Rohone D’Souza asks:
Is it possible to use iCloud Photo Library without actually copying all the photos into Photos (like iTunes lets you use it as an indexer without storing the files in its own central location)?
Unfortunately, no! Photos for OS X does let you reference files without making a duplicate copy in the currently selected Photos library.
- Select Photos > Preferences.
- Uncheck Copy Items to the Photos Library.

Referenced images can have an icon displayed that indicates their status.
Any images or video you “import” now create a thumbnail and a link in Photos. If you want to see which media is referenced, select View > Metadata > Referenced File, and a tiny icon appears in the lower-left corner of any such image.
However, if you have iCloud Photo Library enabled, when you perform step 2 above, you’re warned by Photos that referenced images won’t be synced. Foiled! This makes sense, because Photos can “optimize” images stored locally if you choose that setting—keep a lower-resolution version for previewing—and it would be strange to modify a file referenced outside its library in such a fashion, or delete it.

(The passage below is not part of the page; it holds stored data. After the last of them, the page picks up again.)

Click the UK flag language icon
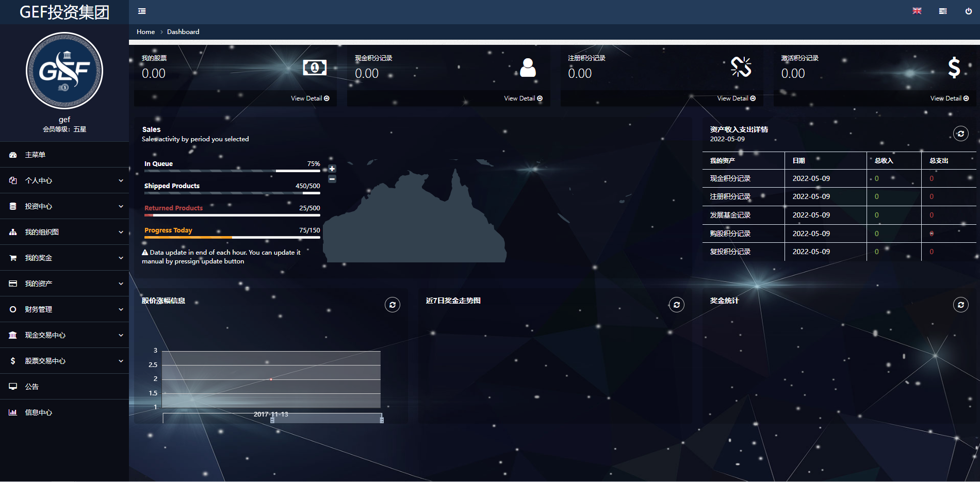Image resolution: width=980 pixels, height=482 pixels. pyautogui.click(x=917, y=11)
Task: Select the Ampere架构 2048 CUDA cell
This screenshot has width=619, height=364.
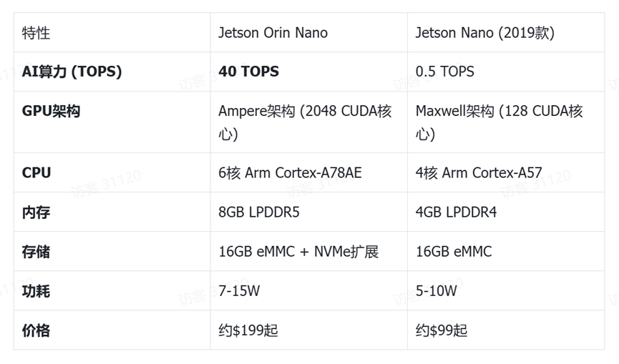Action: [x=305, y=122]
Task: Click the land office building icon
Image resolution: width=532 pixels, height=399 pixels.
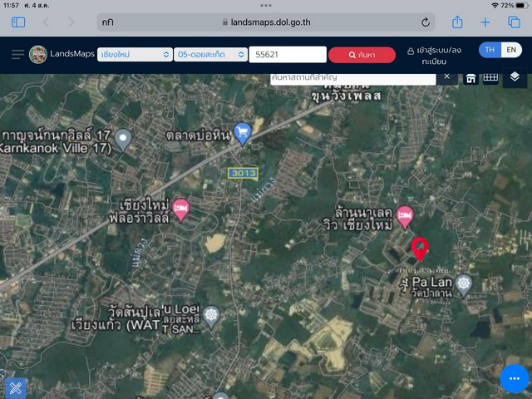Action: pos(470,77)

You can find all referenced images in a library by creating a new Smart Album (File > New Smart Album) and setting the criteria Photo, Is, Referenced.

Smart Albums can find all referenced images in the library.

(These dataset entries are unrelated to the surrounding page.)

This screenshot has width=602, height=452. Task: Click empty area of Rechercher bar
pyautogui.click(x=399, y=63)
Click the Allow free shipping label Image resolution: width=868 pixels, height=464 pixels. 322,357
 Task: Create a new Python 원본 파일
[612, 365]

Our colleague Jason Snell recently documented an interesting parallel operation at his site, Six Colors, for Ted Landau, a veteran Mac writer and troubleshooter. Ted wanted to consolidate images he’d imported by reference accidentally. Jason notes that after selecting referenced images (as with the smart album approach above), selecting File > Consolidate will perform that operation.

You can copy referenced images into your Photos library.